Exercise instructions
Could you reproduce the interview excerpt below on seniors and oral health, word for word and in full?
------ Excerpted passage
I: Is your impression that oral health and the importance of oral health is something that the seniors appreciate or see as needed or valuable?
P: Well, I think that when we bring it here, certainly, they very much appreciate it, because now we’re facilitating access. They don’t have to venture out. There are those who have their own relationship with their own dentist and don’t need us to bring in the resource. But when we bring in the resource, we do find that we have a good turnout. Especially, I find that having the combination of the education piece, in addition to an actual dentist seeing them, is really important.
Perceived Importance of Hypertension and Glucose Monitoring Relative to Oral Health Care
One of the most consistent reports from key informants was that seniors view monitoring their blood pressure and blood sugar as far more important than oral health care. Indeed, nearly all key informants reported that certain older adults felt that they could do without regular oral health care and could even live without teeth. For example, a Latina key informant who worked as the activities coordinator for a senior center that serves a mixed group of Latino and African American seniors in West Harlem reported that although half of the seniors explicitly seek oral health care, the other half do not, simply because it is something that they feel they can live without. She reported:
I: How important is oral health to most of the seniors you serve here?
P: Half of my seniors, they see it as important, but half of the other ones, they don’t care.
I: How often do you think most of your seniors go to the dentist?
P: Half of my seniors go twice a year. The other ones, I don’t think they go at all.
I: You mentioned that you have Harlem Hospital come in and do diabetes screenings and blood pressure screenings. Do you think the seniors see that as more important than their dental health?
------------
------ Recorded data
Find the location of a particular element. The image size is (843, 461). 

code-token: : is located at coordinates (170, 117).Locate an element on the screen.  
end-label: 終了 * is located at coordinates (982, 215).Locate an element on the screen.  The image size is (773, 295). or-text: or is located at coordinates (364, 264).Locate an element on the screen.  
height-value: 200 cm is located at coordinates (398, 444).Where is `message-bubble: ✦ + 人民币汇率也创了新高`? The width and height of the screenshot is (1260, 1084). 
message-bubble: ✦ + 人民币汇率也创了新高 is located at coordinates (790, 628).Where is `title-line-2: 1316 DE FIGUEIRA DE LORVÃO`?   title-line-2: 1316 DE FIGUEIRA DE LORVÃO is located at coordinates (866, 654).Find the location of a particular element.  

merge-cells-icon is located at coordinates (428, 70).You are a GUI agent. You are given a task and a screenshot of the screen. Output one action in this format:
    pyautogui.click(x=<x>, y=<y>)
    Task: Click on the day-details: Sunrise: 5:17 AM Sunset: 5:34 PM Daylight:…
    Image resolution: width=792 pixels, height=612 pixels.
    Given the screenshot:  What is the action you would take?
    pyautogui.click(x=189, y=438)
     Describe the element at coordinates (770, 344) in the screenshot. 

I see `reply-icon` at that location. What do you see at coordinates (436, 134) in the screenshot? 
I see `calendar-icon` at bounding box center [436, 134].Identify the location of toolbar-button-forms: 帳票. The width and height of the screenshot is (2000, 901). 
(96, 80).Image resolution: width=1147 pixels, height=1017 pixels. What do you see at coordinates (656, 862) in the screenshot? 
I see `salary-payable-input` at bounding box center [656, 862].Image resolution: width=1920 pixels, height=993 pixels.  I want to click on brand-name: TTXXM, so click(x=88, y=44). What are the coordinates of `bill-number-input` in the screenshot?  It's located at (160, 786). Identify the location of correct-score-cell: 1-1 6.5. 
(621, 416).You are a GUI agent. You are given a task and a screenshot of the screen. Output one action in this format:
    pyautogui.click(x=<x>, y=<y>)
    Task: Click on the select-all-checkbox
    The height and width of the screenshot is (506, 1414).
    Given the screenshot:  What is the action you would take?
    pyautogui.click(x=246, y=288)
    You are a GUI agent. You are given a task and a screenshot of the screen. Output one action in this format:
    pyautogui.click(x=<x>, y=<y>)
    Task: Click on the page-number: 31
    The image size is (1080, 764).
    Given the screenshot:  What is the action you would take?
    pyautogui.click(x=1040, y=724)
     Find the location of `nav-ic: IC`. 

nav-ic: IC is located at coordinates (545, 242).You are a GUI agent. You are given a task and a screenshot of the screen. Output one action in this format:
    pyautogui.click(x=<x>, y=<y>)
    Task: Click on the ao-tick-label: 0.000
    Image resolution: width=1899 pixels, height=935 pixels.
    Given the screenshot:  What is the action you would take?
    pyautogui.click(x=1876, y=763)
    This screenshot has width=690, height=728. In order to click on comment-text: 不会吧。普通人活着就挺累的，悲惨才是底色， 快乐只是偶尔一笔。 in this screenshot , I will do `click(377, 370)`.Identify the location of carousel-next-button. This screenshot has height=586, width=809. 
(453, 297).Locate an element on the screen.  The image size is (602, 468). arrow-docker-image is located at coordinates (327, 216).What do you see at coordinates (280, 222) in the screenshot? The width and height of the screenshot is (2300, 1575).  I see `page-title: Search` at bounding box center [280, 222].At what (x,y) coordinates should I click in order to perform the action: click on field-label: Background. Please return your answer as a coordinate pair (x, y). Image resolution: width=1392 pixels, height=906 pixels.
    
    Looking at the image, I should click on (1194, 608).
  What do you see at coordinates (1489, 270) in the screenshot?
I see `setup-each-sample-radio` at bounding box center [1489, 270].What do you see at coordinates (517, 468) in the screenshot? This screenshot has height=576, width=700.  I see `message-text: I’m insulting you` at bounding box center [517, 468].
------------
Solution for this problem
I: Is your impression that oral health and the importance of oral health is something that the seniors appreciate or see as needed or valuable?
P: Well, I think that when we bring it here, certainly, they very much appreciate it, because now we’re facilitating access. They don’t have to venture out. There are those who have their own relationship with their own dentist and don’t need us to bring in the resource. But when we bring in the resource, we do find that we have a good turnout. Especially, I find that having the combination of the education piece, in addition to an actual dentist seeing them, is really important.
Perceived Importance of Hypertension and Glucose Monitoring Relative to Oral Health Care
One of the most consistent reports from key informants was that seniors view monitoring their blood pressure and blood sugar as far more important than oral health care. Indeed, nearly all key informants reported that certain older adults felt that they could do without regular oral health care and could even live without teeth. For example, a Latina key informant who worked as the activities coordinator for a senior center that serves a mixed group of Latino and African American seniors in West Harlem reported that although half of the seniors explicitly seek oral health care, the other half do not, simply because it is something that they feel they can live without. She reported:
I: How important is oral health to most of the seniors you serve here?
P: Half of my seniors, they see it as important, but half of the other ones, they don’t care.
I: How often do you think most of your seniors go to the dentist?
P: Half of my seniors go twice a year. The other ones, I don’t think they go at all.
I: You mentioned that you have Harlem Hospital come in and do diabetes screenings and blood pressure screenings. Do you think the seniors see that as more important than their dental health?